Yes, some blood pressure medications can affect triglyceride and cholesterol levels. However, the blood pressure medications that can increase your triglycerides usually aren't prescribed unless other medications haven't worked or you have a specific heart condition that requires taking those medications.
High doses — 50 milligrams or more — of some diuretics, such as hydrochlorothiazide, can temporarily increase your low-density lipoprotein (LDL, or "bad") cholesterol and triglycerides. However, this spike usually returns to normal within a year of starting these medications.
Older beta blockers, such as propranolol (Inderal, Innopran), atenolol (Tenormin) and metoprolol (Lopressor), can slightly increase triglycerides and decrease high-density lipoprotein (HDL, or "good") cholesterol. Typically this occurs in people who have a cluster of conditions (metabolic syndrome) that includes:
- High blood pressure
- High blood sugar
- Excess weight around the abdomen
- High cholesterol
Newer beta blockers, such as carvedilol (Coreg) and nebivolol (Bystolic), are less likely to affect your cholesterol levels.

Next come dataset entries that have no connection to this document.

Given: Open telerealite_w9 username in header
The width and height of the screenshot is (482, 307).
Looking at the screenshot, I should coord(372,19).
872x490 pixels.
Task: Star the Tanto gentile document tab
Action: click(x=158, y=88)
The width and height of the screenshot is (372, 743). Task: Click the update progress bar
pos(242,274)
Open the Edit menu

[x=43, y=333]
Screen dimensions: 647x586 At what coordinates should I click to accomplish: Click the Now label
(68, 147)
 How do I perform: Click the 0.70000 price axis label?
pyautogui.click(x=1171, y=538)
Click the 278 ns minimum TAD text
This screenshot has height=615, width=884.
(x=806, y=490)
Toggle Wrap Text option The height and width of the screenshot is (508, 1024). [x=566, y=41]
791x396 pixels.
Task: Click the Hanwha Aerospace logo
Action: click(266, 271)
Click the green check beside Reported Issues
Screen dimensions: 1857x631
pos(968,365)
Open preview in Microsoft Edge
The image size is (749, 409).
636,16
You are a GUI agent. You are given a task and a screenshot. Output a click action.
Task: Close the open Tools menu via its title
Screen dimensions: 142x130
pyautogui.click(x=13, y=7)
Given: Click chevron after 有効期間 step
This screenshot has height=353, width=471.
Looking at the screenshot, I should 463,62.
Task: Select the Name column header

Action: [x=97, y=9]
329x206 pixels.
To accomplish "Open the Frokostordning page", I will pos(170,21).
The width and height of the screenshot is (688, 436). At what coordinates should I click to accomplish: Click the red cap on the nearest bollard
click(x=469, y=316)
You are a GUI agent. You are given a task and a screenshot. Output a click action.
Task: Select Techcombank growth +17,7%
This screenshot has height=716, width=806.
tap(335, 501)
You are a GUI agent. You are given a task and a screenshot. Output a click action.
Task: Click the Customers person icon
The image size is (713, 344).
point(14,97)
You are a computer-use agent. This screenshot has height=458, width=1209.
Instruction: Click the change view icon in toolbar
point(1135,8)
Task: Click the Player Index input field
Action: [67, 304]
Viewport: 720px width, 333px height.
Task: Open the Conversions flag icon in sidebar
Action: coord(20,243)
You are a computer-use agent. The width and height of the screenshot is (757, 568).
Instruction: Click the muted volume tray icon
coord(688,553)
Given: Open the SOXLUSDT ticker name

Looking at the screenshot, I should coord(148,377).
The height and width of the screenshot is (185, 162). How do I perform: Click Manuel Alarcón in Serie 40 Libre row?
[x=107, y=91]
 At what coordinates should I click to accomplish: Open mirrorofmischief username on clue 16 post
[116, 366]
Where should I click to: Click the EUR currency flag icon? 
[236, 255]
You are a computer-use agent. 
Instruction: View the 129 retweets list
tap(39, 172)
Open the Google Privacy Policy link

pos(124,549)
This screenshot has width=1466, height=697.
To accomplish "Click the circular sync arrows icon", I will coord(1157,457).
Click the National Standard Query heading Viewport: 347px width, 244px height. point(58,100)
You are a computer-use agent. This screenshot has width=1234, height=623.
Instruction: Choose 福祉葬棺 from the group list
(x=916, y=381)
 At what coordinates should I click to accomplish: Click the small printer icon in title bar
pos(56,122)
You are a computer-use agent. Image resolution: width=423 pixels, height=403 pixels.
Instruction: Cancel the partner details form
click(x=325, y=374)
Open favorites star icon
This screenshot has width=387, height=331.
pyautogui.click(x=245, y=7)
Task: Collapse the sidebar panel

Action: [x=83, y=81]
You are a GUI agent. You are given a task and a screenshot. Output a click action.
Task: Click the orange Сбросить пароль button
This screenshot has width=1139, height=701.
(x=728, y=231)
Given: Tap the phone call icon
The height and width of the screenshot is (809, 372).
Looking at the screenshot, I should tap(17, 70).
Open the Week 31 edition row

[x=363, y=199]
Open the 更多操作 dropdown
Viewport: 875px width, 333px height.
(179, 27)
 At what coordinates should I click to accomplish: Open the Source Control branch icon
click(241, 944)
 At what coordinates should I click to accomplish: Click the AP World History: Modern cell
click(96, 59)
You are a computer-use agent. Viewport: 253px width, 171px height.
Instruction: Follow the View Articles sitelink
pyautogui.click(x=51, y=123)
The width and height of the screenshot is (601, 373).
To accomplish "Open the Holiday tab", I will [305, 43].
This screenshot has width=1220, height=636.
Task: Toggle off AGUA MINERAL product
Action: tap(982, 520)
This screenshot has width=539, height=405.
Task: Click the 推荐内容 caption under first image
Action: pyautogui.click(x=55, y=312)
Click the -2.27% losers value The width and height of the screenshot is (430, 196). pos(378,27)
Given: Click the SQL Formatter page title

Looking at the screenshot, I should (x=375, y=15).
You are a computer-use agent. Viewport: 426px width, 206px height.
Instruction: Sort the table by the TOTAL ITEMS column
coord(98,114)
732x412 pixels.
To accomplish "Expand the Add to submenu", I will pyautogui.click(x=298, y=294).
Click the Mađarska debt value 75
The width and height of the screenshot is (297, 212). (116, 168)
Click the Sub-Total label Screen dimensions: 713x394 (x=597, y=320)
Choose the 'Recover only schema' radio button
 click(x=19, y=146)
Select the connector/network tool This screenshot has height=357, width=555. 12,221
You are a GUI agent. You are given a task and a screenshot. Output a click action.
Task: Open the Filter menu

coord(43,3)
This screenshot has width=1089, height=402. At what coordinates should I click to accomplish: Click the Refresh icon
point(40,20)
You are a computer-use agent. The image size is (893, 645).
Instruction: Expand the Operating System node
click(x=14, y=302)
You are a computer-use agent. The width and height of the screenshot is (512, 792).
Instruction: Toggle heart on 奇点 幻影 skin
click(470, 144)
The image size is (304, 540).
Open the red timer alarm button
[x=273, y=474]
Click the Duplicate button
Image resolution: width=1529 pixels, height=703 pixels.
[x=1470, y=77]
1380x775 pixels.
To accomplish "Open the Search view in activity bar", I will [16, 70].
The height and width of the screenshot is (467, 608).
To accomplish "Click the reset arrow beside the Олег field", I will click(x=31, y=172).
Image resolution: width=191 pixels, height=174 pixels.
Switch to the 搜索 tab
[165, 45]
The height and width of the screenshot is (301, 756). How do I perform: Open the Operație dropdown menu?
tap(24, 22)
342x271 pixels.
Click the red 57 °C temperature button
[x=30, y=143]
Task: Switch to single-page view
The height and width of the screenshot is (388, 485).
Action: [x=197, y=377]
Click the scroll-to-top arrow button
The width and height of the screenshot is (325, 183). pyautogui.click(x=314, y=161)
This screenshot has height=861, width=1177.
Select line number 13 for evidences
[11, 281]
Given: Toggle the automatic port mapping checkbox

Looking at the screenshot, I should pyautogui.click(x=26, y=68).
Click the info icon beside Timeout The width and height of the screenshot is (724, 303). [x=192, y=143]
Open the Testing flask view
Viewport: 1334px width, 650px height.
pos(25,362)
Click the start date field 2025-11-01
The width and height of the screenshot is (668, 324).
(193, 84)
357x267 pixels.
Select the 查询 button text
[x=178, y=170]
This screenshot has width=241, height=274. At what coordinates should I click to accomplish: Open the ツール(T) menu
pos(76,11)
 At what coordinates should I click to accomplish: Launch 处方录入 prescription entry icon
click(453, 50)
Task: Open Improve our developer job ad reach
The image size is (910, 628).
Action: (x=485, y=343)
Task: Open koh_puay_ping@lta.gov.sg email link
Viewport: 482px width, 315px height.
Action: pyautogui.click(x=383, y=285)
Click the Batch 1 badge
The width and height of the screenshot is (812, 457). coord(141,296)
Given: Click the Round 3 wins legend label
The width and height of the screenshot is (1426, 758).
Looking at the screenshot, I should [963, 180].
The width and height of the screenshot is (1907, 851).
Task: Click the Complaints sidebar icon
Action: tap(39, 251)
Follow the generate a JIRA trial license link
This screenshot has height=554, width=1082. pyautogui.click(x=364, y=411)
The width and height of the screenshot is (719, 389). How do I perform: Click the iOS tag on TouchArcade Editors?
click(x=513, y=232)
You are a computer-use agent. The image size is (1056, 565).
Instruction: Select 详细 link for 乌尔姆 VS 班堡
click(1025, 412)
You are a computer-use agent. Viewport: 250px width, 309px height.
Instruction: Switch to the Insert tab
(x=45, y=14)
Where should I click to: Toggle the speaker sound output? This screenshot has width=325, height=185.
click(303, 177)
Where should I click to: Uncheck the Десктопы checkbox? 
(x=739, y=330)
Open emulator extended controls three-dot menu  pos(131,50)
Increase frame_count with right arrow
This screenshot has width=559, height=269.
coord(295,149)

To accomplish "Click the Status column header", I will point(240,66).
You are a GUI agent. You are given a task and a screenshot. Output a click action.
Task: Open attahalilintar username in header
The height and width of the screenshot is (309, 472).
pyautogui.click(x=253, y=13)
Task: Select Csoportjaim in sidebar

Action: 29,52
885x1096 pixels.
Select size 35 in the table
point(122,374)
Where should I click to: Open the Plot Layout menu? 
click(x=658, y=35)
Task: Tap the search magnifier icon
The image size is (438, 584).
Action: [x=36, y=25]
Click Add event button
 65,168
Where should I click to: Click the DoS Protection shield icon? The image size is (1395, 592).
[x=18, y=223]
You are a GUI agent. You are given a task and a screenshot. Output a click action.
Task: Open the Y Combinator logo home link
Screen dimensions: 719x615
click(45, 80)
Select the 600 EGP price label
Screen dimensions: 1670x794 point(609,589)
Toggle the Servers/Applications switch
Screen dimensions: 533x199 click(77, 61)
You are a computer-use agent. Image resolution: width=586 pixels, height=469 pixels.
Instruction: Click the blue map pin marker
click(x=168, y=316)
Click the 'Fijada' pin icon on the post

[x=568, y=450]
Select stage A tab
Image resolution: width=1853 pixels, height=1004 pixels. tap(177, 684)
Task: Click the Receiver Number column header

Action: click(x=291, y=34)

The older beta blocker drugs that can affect your cholesterol levels usually shouldn't be one of the first drugs you're given as a treatment for high blood pressure. Older beta blocker drugs are useful, however, in specific instances such as to prevent recurrent coronary artery disease, to manage heart failure and to treat people at risk of cardiovascular disease.
If you're worried about increasing triglyceride levels, talk to your doctor about making changes to your diet and exercise routine. Also, before making any changes in your drug therapy, talk to your doctor.